--- Source extract ---

NEW YORK (GenomeWeb) – A new genomic study spanning several cancer types has uncovered a set of common driver mutations within different metastatic tumors from each patient, despite broader genomic diversity in the tumors.

"[W]e observed a mix of overlapping and differing driver mutations," first author Johannes Reiter, an early cancer detection and evolutionary dynamics researcher affiliated with Stanford and Harvard Universities, said in a statement. "But through computational analyses, we inferred that the driver mutations that were most likely to contribute to cancer development were shared among all metastases in each patient."

Reiter and his colleagues from Stanford, Harvard, and elsewhere turned to cancer phylogenetic analyses to retrace mutation events in primary tumor and untreated metastatic tumor samples from 20 individuals with skin, breast, colorectal, endometrial, gastric, lung, pancreatic, or prostate cancers, distinguishing between so-called MetTrunk drivers shared between metastases and MetBranch mutations found in just a subset.

Based on whole-genome- or exome sequencing data for more than three-dozen samples from primary tumors and 76 of the metastatic tumor samples, the team determined that most functionally relevant driver mutations correspond from one metastatic tumor to the next in a given patient — information that is expected to be relevant when selecting targeted treatments in individuals with metastatic tumors.

"Because driver gene mutations increasingly inform clinical treatment decision, undetected driver heterogeneity among metastases poses a barrier to the success of this precision medicine approach," the authors wrote. In contrast, they noted, the driver mutation homogeneity found in the cancer types analyzed so far "suggests that a single biopsy accurately represents the driver gene mutations of a patient's metastases."

--- Records shown ---

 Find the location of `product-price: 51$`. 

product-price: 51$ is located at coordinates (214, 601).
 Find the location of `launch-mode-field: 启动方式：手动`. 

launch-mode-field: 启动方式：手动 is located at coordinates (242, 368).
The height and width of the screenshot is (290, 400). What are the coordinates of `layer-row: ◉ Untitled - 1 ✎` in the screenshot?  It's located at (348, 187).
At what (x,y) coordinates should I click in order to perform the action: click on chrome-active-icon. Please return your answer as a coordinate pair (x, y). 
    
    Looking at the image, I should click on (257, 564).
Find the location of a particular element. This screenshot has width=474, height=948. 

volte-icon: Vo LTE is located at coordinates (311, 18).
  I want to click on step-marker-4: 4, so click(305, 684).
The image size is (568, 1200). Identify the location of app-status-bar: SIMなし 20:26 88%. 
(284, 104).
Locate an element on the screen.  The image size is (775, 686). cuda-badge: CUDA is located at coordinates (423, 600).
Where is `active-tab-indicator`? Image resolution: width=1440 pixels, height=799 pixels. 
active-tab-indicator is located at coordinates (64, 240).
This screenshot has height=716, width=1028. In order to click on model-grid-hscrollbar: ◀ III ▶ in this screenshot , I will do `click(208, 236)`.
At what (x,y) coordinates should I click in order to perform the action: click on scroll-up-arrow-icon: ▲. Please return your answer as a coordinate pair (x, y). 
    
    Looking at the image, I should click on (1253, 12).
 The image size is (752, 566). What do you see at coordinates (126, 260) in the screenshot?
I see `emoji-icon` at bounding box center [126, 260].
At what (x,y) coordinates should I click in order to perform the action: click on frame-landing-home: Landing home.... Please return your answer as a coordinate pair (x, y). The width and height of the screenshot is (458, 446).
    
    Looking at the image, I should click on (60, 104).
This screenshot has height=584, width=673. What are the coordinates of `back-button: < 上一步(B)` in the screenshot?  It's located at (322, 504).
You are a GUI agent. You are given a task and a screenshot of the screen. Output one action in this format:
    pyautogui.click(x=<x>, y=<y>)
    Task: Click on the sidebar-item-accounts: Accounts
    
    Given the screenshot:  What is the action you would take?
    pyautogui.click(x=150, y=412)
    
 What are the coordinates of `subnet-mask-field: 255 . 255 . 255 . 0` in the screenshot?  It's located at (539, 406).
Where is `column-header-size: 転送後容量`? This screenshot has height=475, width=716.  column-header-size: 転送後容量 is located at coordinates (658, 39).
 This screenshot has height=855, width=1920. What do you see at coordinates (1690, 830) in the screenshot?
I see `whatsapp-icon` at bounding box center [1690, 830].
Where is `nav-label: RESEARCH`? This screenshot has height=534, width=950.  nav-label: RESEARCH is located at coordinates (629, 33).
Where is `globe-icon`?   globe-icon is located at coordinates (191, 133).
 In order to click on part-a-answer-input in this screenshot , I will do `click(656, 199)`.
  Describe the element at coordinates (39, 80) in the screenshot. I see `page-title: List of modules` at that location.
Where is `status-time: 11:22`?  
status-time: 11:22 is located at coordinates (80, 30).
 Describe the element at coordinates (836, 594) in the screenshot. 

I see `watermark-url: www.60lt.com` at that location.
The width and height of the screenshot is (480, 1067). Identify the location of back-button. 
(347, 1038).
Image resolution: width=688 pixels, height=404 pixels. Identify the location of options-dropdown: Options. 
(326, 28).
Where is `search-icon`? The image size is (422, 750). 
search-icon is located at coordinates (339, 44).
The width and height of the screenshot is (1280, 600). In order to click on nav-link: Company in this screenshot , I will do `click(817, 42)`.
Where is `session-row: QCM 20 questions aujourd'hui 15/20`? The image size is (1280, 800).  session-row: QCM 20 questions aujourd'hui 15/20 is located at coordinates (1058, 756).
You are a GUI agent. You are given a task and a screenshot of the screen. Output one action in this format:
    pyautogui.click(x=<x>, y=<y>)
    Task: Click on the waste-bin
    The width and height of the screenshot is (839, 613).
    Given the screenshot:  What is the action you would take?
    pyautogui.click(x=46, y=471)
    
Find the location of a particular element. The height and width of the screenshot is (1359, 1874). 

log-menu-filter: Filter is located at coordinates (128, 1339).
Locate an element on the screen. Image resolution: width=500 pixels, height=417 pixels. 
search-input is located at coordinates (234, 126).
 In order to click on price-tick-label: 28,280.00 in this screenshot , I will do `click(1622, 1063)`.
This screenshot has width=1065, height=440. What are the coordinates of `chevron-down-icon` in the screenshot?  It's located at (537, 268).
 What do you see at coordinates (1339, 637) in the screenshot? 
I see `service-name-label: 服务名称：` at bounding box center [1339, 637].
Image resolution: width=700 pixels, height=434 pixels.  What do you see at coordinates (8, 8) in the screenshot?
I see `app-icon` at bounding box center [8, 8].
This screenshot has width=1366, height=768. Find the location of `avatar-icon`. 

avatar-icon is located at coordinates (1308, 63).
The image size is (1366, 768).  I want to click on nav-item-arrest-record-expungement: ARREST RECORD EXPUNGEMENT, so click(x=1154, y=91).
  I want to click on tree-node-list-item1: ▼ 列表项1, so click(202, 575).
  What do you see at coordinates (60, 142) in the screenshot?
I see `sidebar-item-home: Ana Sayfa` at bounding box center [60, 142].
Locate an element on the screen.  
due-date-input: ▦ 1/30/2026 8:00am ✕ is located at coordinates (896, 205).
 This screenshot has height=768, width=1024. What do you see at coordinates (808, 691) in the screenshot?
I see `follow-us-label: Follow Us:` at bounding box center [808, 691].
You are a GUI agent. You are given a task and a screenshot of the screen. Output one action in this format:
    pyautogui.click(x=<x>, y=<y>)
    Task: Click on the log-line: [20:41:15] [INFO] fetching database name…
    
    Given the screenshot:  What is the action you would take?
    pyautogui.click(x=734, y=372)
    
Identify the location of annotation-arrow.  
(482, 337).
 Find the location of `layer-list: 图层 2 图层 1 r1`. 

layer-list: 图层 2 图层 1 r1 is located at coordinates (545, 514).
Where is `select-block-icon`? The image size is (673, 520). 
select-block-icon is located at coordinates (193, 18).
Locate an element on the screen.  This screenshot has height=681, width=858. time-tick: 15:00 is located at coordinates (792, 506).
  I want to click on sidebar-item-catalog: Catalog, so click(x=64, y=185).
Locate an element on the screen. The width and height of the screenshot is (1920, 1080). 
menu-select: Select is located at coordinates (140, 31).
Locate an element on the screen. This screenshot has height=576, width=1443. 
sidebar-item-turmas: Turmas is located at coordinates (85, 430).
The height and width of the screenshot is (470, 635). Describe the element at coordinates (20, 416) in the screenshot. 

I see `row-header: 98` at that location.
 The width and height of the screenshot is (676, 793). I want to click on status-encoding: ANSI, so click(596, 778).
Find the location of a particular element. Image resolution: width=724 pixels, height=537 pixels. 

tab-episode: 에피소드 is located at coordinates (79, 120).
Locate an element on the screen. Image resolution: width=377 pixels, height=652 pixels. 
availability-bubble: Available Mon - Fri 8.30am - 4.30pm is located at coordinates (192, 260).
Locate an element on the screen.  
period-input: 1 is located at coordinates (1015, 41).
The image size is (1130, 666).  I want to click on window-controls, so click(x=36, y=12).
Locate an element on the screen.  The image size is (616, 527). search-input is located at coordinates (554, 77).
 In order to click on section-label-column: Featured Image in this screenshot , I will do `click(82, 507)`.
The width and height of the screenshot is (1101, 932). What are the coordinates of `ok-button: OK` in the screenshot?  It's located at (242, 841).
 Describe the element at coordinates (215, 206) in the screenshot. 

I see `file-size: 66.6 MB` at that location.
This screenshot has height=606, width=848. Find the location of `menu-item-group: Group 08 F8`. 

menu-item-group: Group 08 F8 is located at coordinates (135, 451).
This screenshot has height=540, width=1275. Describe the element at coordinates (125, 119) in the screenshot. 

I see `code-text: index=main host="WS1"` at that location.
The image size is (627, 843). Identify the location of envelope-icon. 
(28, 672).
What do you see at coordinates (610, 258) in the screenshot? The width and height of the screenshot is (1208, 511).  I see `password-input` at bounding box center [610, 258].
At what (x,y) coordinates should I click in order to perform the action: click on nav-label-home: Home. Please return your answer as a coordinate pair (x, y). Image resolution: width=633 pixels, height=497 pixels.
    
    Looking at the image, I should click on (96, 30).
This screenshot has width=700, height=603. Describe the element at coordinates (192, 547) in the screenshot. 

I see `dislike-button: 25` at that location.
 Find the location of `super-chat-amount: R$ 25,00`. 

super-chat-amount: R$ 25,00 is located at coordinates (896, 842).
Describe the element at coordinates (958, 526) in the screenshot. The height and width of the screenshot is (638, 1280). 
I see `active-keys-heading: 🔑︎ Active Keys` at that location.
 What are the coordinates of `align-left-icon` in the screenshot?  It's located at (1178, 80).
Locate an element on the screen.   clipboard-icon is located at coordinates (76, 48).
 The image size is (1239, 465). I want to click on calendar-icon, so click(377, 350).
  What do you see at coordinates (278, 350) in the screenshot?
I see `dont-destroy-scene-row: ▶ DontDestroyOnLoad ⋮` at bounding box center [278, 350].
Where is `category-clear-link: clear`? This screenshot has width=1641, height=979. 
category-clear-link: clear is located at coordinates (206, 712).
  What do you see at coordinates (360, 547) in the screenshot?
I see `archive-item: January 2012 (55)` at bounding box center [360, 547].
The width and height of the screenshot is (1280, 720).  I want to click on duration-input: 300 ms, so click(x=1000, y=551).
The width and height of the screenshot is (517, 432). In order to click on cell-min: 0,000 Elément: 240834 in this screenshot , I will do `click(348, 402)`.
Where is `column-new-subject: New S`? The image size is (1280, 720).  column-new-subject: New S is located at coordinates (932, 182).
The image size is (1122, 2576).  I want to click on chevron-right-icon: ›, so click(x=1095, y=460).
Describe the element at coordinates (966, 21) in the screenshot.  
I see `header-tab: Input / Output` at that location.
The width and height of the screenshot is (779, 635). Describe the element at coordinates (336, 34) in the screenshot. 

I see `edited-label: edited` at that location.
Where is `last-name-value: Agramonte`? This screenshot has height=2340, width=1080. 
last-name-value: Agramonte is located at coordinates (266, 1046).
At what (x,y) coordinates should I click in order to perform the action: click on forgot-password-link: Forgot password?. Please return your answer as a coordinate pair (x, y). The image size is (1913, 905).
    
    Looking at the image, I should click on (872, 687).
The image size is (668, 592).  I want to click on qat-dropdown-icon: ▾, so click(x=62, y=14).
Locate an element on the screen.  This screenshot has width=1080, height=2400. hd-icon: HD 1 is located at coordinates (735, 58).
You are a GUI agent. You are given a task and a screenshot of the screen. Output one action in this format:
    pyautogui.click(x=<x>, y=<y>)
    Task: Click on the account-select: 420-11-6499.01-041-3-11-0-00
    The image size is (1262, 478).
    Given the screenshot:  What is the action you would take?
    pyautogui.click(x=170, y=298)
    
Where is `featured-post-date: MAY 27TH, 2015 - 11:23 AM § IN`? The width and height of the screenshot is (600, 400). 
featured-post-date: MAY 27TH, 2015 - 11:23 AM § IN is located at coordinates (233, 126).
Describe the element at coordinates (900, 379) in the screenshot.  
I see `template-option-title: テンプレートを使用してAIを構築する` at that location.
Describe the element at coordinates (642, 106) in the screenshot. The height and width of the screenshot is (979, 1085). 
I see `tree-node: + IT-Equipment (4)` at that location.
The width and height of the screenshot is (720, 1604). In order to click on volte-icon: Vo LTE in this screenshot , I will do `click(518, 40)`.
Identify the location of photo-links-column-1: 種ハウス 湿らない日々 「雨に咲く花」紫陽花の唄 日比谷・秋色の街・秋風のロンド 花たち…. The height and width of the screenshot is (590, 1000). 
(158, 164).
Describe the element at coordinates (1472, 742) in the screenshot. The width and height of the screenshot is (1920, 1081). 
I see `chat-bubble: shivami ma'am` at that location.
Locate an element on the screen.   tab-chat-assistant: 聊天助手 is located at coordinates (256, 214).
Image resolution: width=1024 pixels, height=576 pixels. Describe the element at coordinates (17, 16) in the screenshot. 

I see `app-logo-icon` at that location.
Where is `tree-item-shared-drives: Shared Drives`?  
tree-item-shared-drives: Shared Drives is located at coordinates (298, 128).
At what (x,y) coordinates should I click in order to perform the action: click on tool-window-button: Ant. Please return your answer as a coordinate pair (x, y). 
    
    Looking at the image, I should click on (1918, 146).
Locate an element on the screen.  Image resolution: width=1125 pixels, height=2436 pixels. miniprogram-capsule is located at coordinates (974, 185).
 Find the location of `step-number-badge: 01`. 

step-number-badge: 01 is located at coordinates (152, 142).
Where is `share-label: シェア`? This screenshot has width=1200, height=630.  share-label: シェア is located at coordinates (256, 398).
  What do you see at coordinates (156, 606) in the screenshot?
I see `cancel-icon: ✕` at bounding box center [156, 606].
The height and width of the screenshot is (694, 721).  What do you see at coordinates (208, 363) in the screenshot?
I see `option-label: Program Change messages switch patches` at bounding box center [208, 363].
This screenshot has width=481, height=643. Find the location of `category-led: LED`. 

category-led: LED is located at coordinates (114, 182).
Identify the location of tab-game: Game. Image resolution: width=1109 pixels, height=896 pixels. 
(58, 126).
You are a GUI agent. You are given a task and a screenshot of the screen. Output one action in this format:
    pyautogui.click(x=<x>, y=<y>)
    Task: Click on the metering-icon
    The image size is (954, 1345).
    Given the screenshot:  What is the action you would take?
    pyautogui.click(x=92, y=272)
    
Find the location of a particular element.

---

**Using the information:**
A - In the news excerpt on driver mutations in metastatic tumors, rewrite the part that opens with "Reiter and his" and closes with "just a subset.", changing "phylogenetic" to "evolutionary".
B - Carry on the news excerpt about shared driver mutations across metastases, picking up right after its final sentence.

**Exercise results:**
A -
Reiter and his colleagues from Stanford, Harvard, and elsewhere turned to cancer evolutionary analyses to retrace mutation events in primary tumor and untreated metastatic tumor samples from 20 individuals with skin, breast, colorectal, endometrial, gastric, lung, pancreatic, or prostate cancers, distinguishing between so-called MetTrunk drivers shared between metastases and MetBranch mutations found in just a subset.

B -
Moreover, the researchers noted that the driver mutations detected appear to be relatively common across genomically profiled cancer types, based on comparisons with sequence data for more than 25,500 samples in the "Catalogue of Somatic Mutations in Cancer" (COSMIC). The findings appeared online today in Science, along with a "mathematical model of tumor evolution and metastasis formation" that the authors developed to further understand the driver gene mutation homogeneity that turned up in their analysis.

Building from the current results, Reiter noted that the team is interested in finding out whether "the idea of common functional drivers holds up when dealing with 20 to 30 cancer types and hundreds of untreated samples."

For their current analysis, the researchers profiled three metastatic tumor samples for each patient, on average, using insights from the Cancer Genome Atlas project to determine whether nearly 1,800 non-synonymous mutations found in the available genome or exome sequence data fell in a suspected cancer driver genes and, if so, whether these mutations occurred at the base or in subsequent branches of a tumor phylogenetic tree.

After removing data for two patients with hyper-mutated tumors, the team profiled phylogenetic patterns in tumors from the remaining 18 cancer cases, incorporating COSMIC data to help distinguish driver gene changes with functional consequences.

The authors cautioned that they did not consider recurrent non-coding mutations, copy number changes, epigenetic profiles, or mutations in metastatic lesions too small to detect clinically. In addition, they wrote, "we cannot exclude the possibility that mutations in yet-undiscovered driver genes of metastases are heterogeneous."